Bis dahin soll sich das Vereinsheim der mobilen Jugendarbeit durch sein Programm weiter in Holzkirchens Jugendszene etablieren. Ganz ungezwungen treffen sich hier schon wöchentlich eine Bewältigungs- und eine Sportgruppe sowie die Kreuzbund-Jugendgruppe. Nach Ferienende sollen zudem auch am Freitagabend die Türen offenstehen: für DVD- und Kochabende, kleinere Bandauftritte, Outdoor-Workouts oder auch einfach nur um neue Freundschaften zu knüpfen oder sich zu unterhalten.

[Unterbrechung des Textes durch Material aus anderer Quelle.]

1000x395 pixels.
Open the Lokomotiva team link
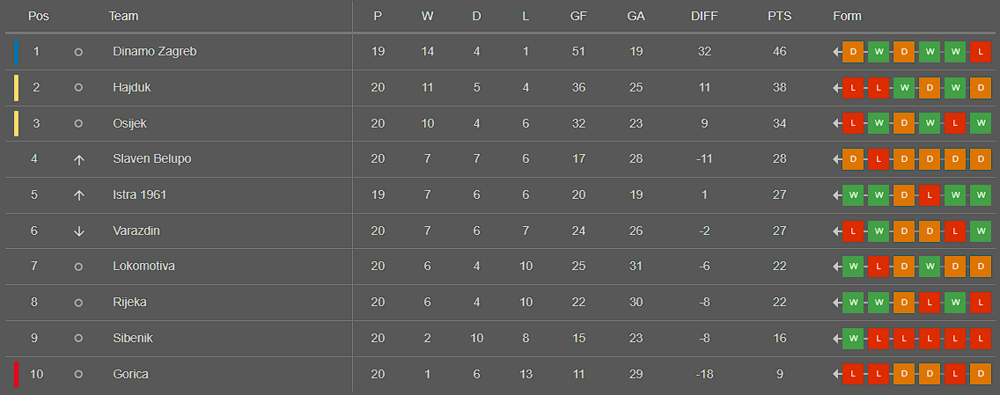point(143,267)
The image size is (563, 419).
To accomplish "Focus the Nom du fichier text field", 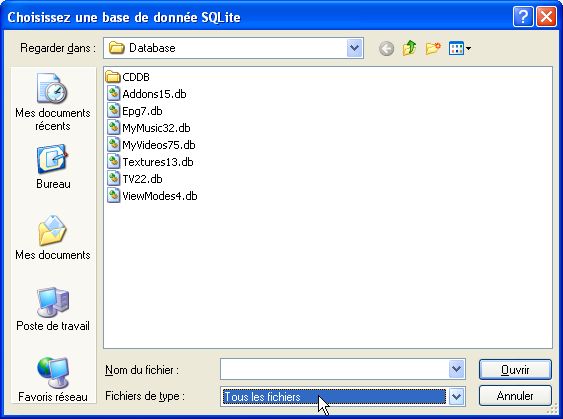I will (334, 369).
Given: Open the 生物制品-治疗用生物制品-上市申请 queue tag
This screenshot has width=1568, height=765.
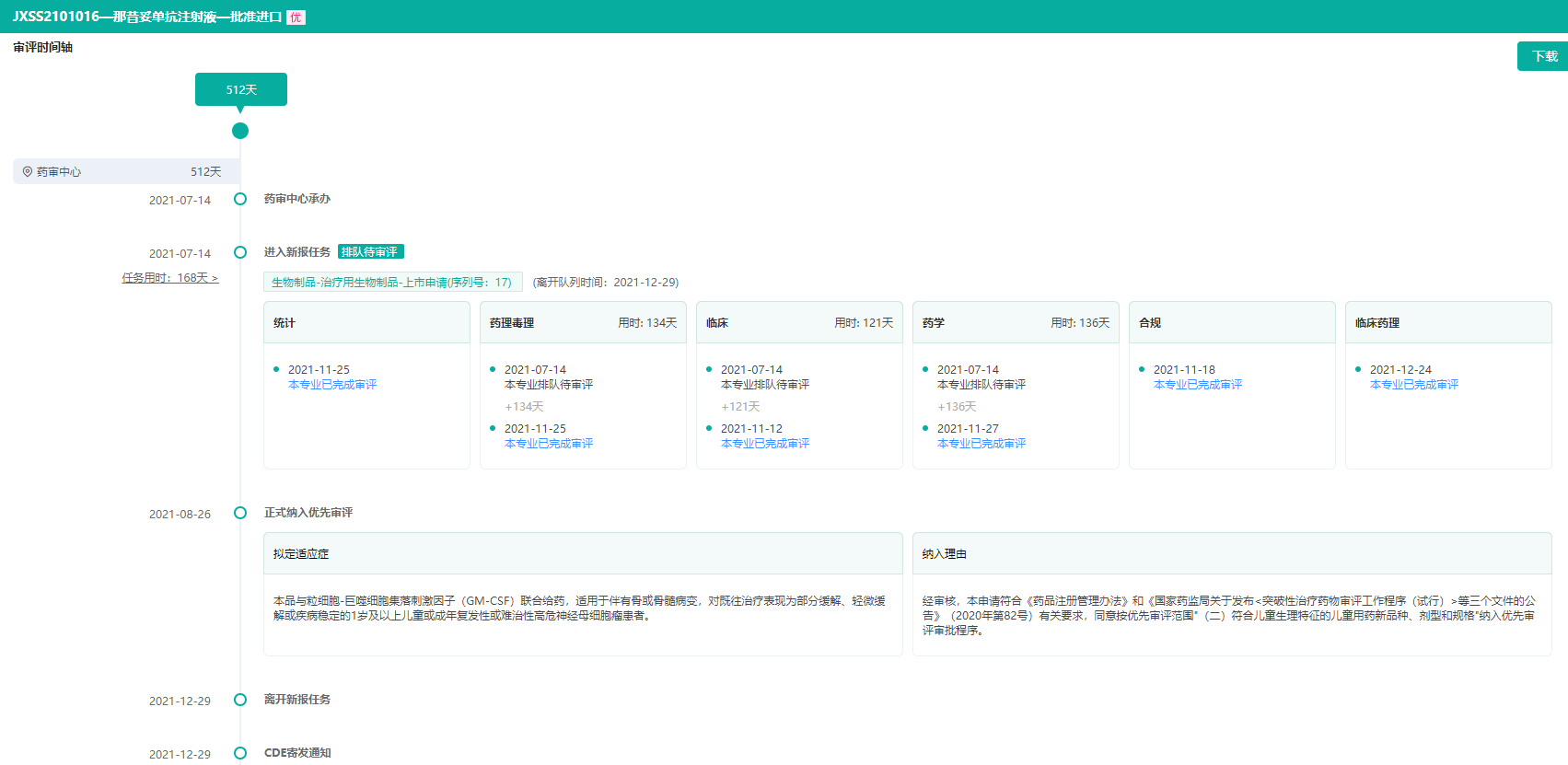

Peter Unterholzner will nach und nach ein „festes Angebot“ für Jugendliche jeden Alters schaffen, das sie jederzeit ungezwungen wahrnehmen können. Claudia de Carlo ist außerdem klar, dass es einfach „immer wieder Dinge gibt, mit denen man nicht zu den Eltern geht“. So soll der Freitagabend also auch für Alltagsprobleme der Jugendlichen da sein:
Jeder kann hier so sein wie er ist und wird nicht verurteilt. Grundsätzlich gibt es bei mir kein Tabuthema: der eine profitiert von den Erfahrungen des anderen. Dabei setze ich auf Respekt und Ehrlichkeit – und darauf, dass nichts nach ‚Außen‘ getragen wird.
Ein weiterer Wunsch der beiden Jugendarbeiter ist, dass am Freitagabend auch mal Erwachsene in der Vereinshütte vorbeischauen. Jung und Alt wären schon viel zu weit auseinandergedriftet, so Unterholzner, dabei könnten beide Fronten aus dem Austausch miteinander einen Nutzen ziehen. Vorurteile könnten aus dem Weg geschafft werden.
Auch auf die Ideen der Jugendlichen wollen Unterholzner und de Carlo eingehen: Ausflüge, ein Erste-Hilfe-Kurs, ein Selbstverteidigungskurs sowie die weitere Zusammenarbeit mit der Regens-Wagner-Stiftung wären in Planung. Für Jugendliche, mit oder ohne Probleme, soll die Vereinshütte am Ladehof nicht nur Zuflucht oder „zweite Familie“ sein, sondern auch ein Ort zum Wohlfühlen – wo man ihnen auf Augenhöhe begegnet.